Da sich die näheren Umstände der Eingehung des Arbeitsverhältnisses im einstweiligen Rechtsschutzverfahren nicht zeitnah aufklären lassen, geht die Kammer zugunsten des Antragstellers zu 1) davon aus, dass – wie es die äußeren Umstände nahelegen - der Lohnwuchertatbestand erfüllt ist. Rechtsfolge der Sittenwidrigkeit der Entgeltabsprache infolge Lohnwuchers ist ein Anspruch auf den üblichen Lohn gemäß § 612 BGB. Damit würde sich das zu zahlende Entgelt bei Ansetzung des derzeit diskutierten Mindestlohns von 8,50 EUR auf zumindest 219,30 EUR monatlich (4,3 [Wochen pro Monat] x 6 [Stunden pro Woche] x 8,50 EUR) erhöhen. Bei einem Arbeitsverhältnis mit einem Entgeltanspruch von über 200,- EUR ist aber selbst nach Auffassung des Antragsgegners die Arbeitnehmereigenschaft des Antragstellers zu bejahen.
Die Kammer geht nach allem davon aus, dass der Antragsteller zu 1) Arbeitnehmer i.S. des § 2 Abs. 2 Nr. 1 FreizügG/EU ist und sich damit nicht ausschließlich zur Arbeitsuche in Deutschland aufhält. Den übrigen Antragstellern kommt § 3 FreizügG/EU zugute. Der Ausschlusstatbestand des § 7 Abs. 1 Satz 2 Nr. 2 SGB II greift für sie nicht.
Die Kammer bejaht hiernach einen Anordnungsanspruch der Antragsteller auf die existenzsichernden Leistungen des SGB II.
Wegen der unstreitig prekären finanziellen Lage der Antragsteller ist auch ein Anordnungsgrund zu bejahen.
Die Antragsteller haben am 27.2.2014 ihren Antrag beim Antragsgegner gestellt. Damit läuft der maßgebliche Bewilligungszeitraum vom 1.2.2014 bis 31.7.2014 (§§ 37, 41 SGB II). Da der Antrag auf einstweiligen Rechtsschutz bei Gericht am 9.4.2014 gestellt wurde, ist der Antragsgegner zu verpflichten, vorläufig ab diesem Zeitpunkt Leistungen zu bewilligen.
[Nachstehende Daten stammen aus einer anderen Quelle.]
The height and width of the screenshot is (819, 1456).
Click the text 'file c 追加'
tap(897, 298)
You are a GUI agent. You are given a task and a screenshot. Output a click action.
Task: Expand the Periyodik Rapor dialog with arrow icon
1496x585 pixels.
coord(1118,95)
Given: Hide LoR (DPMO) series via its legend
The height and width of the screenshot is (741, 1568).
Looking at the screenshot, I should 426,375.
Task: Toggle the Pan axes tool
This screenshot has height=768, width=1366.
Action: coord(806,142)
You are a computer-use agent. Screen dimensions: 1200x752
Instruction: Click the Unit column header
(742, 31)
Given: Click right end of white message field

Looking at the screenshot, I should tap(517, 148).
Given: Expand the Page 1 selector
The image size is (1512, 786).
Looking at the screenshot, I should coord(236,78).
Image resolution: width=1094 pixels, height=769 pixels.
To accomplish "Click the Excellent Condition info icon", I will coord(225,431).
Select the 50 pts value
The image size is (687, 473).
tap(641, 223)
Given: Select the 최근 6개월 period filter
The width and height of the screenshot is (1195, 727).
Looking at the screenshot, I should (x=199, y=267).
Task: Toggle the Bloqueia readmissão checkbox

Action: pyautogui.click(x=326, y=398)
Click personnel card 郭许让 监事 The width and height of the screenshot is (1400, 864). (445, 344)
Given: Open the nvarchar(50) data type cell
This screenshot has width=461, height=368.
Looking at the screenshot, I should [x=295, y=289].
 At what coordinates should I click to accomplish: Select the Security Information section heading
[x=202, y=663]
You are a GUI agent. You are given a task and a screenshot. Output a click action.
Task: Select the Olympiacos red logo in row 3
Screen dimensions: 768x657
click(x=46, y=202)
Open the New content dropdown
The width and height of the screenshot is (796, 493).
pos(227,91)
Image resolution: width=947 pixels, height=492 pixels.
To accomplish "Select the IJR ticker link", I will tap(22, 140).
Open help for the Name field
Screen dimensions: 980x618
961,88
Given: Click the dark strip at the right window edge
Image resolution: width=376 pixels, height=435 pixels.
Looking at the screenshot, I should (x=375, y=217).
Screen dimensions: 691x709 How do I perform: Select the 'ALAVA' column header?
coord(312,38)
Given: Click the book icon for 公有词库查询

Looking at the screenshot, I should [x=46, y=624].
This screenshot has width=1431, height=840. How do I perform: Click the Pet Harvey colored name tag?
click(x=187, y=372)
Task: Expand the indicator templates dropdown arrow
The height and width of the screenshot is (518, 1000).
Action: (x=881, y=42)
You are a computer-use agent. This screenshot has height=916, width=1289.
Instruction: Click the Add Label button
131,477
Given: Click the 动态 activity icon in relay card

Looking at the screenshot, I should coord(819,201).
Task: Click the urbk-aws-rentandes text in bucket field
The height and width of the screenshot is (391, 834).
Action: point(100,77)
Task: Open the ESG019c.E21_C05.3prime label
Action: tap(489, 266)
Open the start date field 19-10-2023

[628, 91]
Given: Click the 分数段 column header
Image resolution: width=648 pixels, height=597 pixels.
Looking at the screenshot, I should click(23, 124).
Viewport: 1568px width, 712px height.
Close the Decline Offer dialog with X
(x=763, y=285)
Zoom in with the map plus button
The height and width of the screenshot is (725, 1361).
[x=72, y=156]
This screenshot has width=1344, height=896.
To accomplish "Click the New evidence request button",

Solange nur der vereinbarte und nicht der nach den obigen Überlegungen dem Antragsteller zu 1) zustehende Lohn zufließt, kann auch nur dieser Zufluss bei der Berechnung der Leistungen berücksichtigt werden.
Die Kammer regt Ermittlungen zu den näheren Umständen der Eingehung des Arbeitsverhältnisses des Antragstellers zu 1) an, die auch das Hauptsacheverfahren befördern können. Insbesondere bedarf es näherer Aufklärung, ob der Antragsteller zu 1) eine "tatsächliche und echte Tätigkeit" i.S. der Rechtsprechung des Bundessozialgerichts ausübt und ob der Tatbestand des Lohnwuchers auch in subjektiver Hinsicht gegeben ist.
Die Kostenentscheidung beruht auf einer entsprechenden Anwendung des § 193 SGG.